I would also think that Cruisers would be your primary force but BatRons is your primary striking force. They are your Offensive capability, and as such should probably be kept concentrated.

I also think that there should be 2-4 CruRons per BatRon. (Probably 4 CruRons per BatRon.) That would give you at 1 per base 11 BatRons and 42 CruRons. If you have 2 DesRons per Capital Ship Squadron and 4 Squadrons of Destroyer escorts/Close escorts/Frigates/Corvettes per Capital ship Squadron, that would give you the light forces you might want for things like escorts for Capital ships, Combat Couriers, scouting, Combat Trains security, convoy security, Anti-Piracy patrols, etc. (And you will of course like most navies, in fact and fiction be chronically short of escorts.
)
 
Back to Gateway Domain, Ley Sector and the small section of Glimerdrift Sector that belongs to the Domain of Gateway has a total of 12 Naval bases and one Depot. Perhaps then Ley Sector only has 16 Capital ship Squadrons. (3-4 BatRons, 12-13 CruRons.)

In the Solomani Rim I counted 39 Naval Bases and a Depot. 43 Squadrons, 8-9 BatRons, 34-35 CruRons?

Thinking about it this makes more sense than one per Subsector. Gateway Domain has no borders with a coherent hostile power where both The Spinward Marches and the Solomani Rim do. However with the few Naval Bases in Ley Sector it would give the impression that there are only 16 Squadrons in a Sector Navy.(Provided that you were actually in Ley Sector.)
 
Originally posted by The Oz:
I know of one piece of CT evidence for planetside use of meson screens: in STRIKER Book 2, under Rule 76: Planetary Defenses, the last paragraph states that passive defenses over cities include nuclear dampers and "large (city-sized) meson screens."

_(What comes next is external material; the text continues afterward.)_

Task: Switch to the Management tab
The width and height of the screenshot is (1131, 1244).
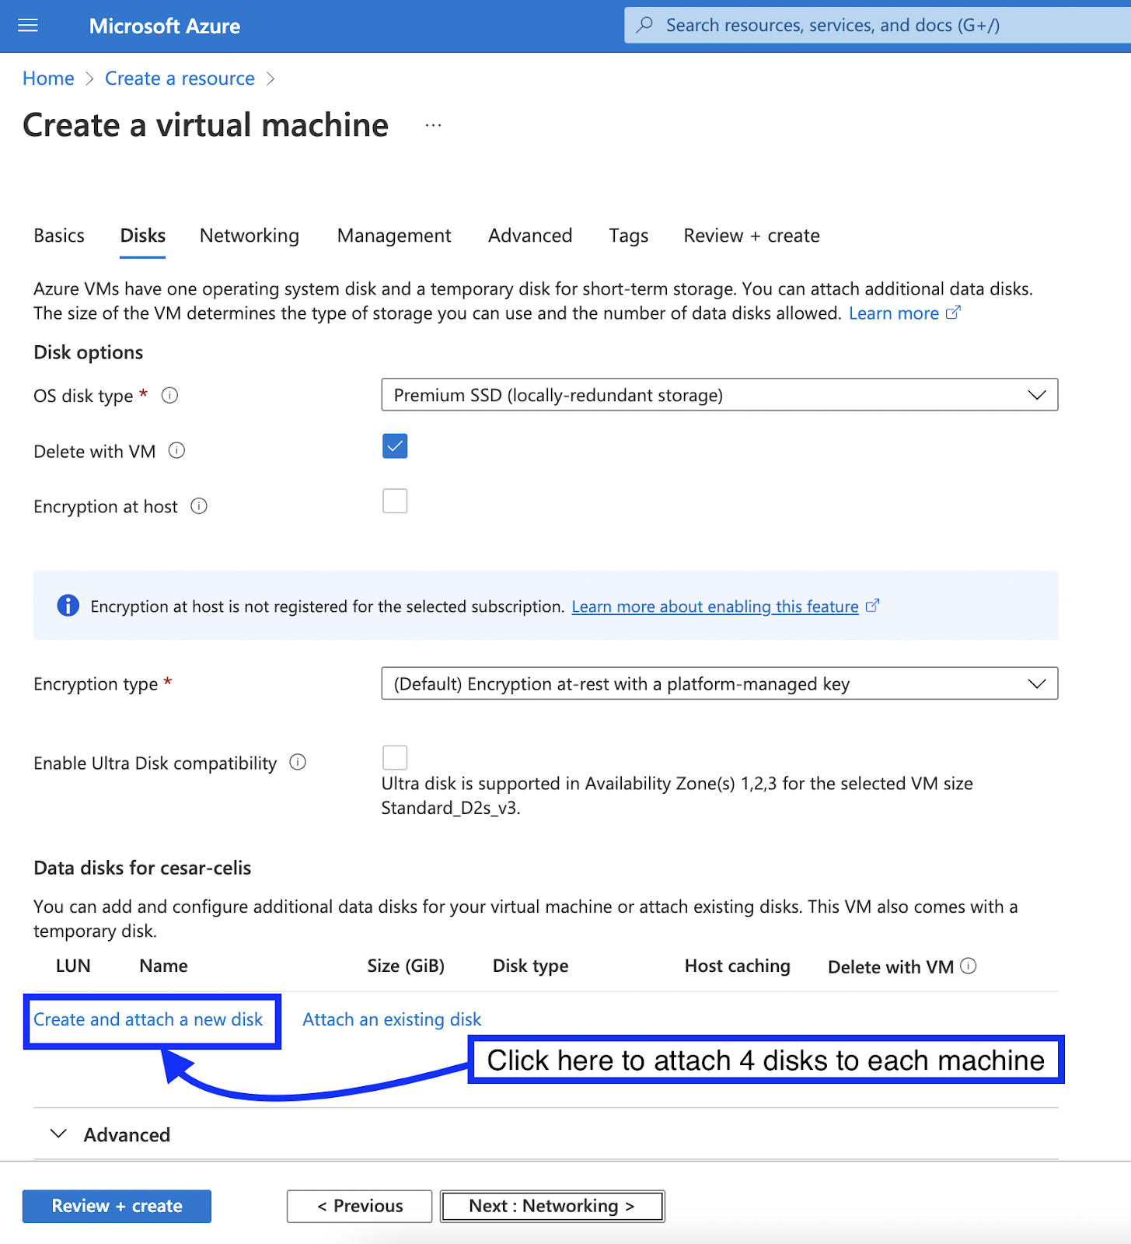Action: 393,236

FFS allows you to build meson screens at any power level you want. I reverse-engineered the STRIKER battlefield meson gun in FFS, and then designed an FFS meson screen that could stop it and declared that to be (IMTU) the "battlefield meson screen." Since FFS rates meson screens by the size of ship they can protect, I made my "battlefield meson screen" able to protect the biggest size ship mentioned (Gigantic) so I could say it covered the biggest area possible. IMTU I allow it protect a one-kilometer radius. That's just a guess, and it's possible to argue that it might only protect a smaller radius.
I'd missed that one in Striker.
Thanks Oz
 
All naval bases are not created equal. Some may a battleron based there, some may not. Just because a base exists does not mean any ships are assigned there. It could have a Cruron based there, or just a couple of couriers or is a base used only in hostilities/training with just a caretaker looking after it in which case your "naval" base is normally something like a D/E class starport. But when the bulk carrier arrives with supplies, prefab building etc. Then your base becomes a base indeed.
 
FFW gives the limited bit of the Spinward Marches that is covered:
4 Colonial BatRons
11 Colonial CruRons
1 Colonial Assault Squadron
plus
2 Regular BatRons
6 Regular CruRons
1 Regular Assault Squadron

all at start up.

The bulk of the Navy defending the Spinward Marches is off board:

6 Colonial BatRons
8 Colonial CruRons
30 Regular BatRons
20 Regular CruRons

Note that the reinforcements include a Corridor Fleet counter, but there is no Marches or Deneb named fleet counter.